Giving Out Financial Advice? Don’t Forget This Essential Step

Being a financial advisor is a highly lucrative and rewarding career. You have the opportunity to help people achieve their goals and live out their dreams. To see someone turn a small investment into a fortune is a highly rewarding experience. However, it’s not without its risks. Without careful planning, you might find yourself in financial trouble as the result of legal action.

Building your career on handing out advice can be difficult. Obviously, no one has a magic ball that can predict the future, so the majority of financial advice is resting on experience and speculation. Financial advisors use their past experience and knowledge of the markets to predict future trends. They might also offer advice on the best life insurance policies and property investments. Nothing in the financial industry is guaranteed, so all advice must be taken with a pinch of salt. Get in wrong, and your client could stand to lose a lot.

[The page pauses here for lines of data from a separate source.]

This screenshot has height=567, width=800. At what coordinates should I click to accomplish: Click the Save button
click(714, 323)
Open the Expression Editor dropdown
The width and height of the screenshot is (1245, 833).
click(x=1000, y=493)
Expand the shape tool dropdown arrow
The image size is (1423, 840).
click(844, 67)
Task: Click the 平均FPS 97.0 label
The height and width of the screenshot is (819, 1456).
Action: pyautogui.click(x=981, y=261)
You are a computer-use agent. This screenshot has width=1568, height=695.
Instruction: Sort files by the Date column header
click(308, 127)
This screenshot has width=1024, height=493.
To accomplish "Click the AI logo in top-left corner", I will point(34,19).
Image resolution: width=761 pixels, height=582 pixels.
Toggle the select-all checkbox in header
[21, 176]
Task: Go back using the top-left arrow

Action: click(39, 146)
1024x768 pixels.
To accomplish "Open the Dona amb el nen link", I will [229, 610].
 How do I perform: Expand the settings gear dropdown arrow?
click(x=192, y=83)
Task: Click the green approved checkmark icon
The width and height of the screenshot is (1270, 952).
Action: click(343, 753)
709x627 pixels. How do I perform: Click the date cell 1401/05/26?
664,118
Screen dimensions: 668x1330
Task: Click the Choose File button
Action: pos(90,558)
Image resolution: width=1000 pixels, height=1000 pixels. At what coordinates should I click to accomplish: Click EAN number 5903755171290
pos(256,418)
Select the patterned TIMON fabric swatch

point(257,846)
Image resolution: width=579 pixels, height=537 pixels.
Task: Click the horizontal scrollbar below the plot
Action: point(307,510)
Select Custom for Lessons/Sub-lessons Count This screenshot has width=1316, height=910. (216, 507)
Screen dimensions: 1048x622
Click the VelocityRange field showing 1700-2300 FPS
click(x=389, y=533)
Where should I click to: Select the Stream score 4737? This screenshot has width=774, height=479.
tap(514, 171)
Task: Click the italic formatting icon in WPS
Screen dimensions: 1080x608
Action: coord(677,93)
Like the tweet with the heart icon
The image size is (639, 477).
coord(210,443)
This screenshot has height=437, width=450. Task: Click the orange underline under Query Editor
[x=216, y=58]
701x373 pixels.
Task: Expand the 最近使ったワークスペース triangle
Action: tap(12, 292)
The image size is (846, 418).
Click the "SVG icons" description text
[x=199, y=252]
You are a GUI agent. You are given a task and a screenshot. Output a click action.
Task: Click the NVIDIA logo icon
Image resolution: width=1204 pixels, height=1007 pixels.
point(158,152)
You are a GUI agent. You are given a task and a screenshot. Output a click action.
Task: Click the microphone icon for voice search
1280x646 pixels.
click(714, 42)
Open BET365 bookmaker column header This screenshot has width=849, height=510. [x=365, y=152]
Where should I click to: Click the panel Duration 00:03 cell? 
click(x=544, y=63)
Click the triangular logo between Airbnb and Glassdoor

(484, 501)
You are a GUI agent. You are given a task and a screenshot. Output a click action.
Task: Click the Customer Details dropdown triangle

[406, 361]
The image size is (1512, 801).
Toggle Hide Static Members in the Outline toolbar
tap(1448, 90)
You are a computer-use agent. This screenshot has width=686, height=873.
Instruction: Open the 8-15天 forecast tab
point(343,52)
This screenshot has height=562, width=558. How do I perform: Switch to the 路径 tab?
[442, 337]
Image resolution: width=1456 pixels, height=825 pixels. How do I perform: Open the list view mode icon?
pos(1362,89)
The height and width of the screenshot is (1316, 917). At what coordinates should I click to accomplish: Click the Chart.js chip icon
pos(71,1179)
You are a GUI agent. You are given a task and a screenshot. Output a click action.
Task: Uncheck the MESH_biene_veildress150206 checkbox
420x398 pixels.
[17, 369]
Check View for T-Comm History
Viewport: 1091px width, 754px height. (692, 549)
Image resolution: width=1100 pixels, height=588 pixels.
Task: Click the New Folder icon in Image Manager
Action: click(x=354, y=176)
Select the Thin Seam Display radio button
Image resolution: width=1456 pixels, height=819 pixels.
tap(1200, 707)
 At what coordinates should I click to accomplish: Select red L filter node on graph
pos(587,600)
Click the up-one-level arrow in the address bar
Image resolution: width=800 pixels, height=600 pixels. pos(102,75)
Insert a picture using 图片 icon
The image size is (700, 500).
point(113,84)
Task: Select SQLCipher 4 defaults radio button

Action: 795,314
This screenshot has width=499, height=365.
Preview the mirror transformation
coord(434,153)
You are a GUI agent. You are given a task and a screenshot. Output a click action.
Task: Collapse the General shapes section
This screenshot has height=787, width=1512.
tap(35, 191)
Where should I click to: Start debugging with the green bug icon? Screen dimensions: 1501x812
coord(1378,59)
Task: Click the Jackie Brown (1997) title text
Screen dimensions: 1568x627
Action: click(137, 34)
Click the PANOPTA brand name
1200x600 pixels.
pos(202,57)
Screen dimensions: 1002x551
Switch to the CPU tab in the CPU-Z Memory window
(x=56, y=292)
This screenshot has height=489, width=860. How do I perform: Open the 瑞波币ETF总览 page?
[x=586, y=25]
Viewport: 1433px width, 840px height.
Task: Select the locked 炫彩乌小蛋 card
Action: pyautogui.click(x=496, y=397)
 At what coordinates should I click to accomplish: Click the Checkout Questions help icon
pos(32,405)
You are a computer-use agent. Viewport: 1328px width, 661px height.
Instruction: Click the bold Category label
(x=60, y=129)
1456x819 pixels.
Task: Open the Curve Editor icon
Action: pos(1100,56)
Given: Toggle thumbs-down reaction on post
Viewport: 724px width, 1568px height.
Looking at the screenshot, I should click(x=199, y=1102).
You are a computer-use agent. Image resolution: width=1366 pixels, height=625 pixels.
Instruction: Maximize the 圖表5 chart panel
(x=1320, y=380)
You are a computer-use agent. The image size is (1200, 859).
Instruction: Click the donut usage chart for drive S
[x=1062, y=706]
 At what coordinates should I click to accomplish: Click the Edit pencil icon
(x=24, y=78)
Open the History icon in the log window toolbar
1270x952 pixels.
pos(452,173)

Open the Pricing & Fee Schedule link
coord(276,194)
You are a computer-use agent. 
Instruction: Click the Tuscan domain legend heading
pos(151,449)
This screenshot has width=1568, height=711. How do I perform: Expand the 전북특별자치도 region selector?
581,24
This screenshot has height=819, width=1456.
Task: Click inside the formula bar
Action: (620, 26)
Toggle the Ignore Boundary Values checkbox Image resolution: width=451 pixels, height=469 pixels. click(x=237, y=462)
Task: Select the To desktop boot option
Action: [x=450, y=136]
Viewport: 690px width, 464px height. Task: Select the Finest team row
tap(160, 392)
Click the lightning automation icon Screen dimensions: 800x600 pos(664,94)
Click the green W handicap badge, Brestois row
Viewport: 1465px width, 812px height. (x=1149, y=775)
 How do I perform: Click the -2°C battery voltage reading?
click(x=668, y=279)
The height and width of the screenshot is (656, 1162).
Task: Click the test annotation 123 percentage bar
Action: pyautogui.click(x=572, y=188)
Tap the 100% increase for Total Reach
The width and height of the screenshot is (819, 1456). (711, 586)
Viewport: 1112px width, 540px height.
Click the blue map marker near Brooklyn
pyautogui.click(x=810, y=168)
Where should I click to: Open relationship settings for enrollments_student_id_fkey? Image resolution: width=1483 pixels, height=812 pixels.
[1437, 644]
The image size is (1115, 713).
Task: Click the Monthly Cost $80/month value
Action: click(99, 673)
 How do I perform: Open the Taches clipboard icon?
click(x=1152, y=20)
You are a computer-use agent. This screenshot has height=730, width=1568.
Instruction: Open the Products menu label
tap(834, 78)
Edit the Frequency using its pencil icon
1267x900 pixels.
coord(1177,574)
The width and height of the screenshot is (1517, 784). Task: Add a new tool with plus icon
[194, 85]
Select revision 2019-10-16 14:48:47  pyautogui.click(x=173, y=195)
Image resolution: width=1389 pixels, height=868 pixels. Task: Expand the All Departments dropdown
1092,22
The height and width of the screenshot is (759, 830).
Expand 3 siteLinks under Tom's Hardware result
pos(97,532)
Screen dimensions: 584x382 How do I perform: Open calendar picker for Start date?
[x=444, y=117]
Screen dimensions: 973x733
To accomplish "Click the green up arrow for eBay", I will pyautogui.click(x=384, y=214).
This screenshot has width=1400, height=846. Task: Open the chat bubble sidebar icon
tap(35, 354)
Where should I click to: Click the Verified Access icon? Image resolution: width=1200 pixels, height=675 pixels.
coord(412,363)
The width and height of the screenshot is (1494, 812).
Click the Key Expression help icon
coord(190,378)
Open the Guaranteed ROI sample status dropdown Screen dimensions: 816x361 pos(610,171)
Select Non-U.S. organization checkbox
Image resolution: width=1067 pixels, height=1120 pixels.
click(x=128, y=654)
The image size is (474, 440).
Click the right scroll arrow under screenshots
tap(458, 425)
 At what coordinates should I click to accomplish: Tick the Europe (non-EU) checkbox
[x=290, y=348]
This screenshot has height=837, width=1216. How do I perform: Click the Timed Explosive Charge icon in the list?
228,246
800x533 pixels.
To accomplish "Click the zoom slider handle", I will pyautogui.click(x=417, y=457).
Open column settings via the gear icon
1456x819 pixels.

With this in mind, it’s important that all financial advisors are sufficiently protected. Here are three reasons all financial advisors should protect themselves and their livelihoods with professional indemnity insurance.

Your reputation is on the line

Many financial advisors rely on personal recommendations to grow their client base. Very few people will take advice from someone who hasn’t been personally recommended to them by someone they trust. For this reason, it’s important that you protect yourself from instances on slander or libel. Many insurance policies will include free legal advice and support.

This means that, if an investment goes wrong and an individual chooses not to go down the legal route but instead smears your name around town, you’ll have the backing of a legal team. Many people think that insurance only covers legal action against you, but it also covers your expenses if you need to take action against someone else.

Some clients will demand it

Some people won’t even start working with you without proof that you are insured. Being insured shows that you take your career seriously and that you are committed to providing good service. While some people might think it makes them look like they are afraid of legal action, on the contrary, it says that you are aware of the risks associated with handing out financial advice.

Claims can come years after

When choosing a professional indemnity insurance policy, you should look for one that has runoff cover. This means that you will be protected for any work that was carried out during your active insurance coverage, even if you stop your insurance because you retire. Investments can go bad long after they are made, and if a client chooses to link this back to you, this can spell bad news if it happens after your insurance has ended. This is most likely to happen after you have decided to retire and no longer require professional indemnity insurance. To avoid someone coming after you in your retirement, make sure you have runoff coverage.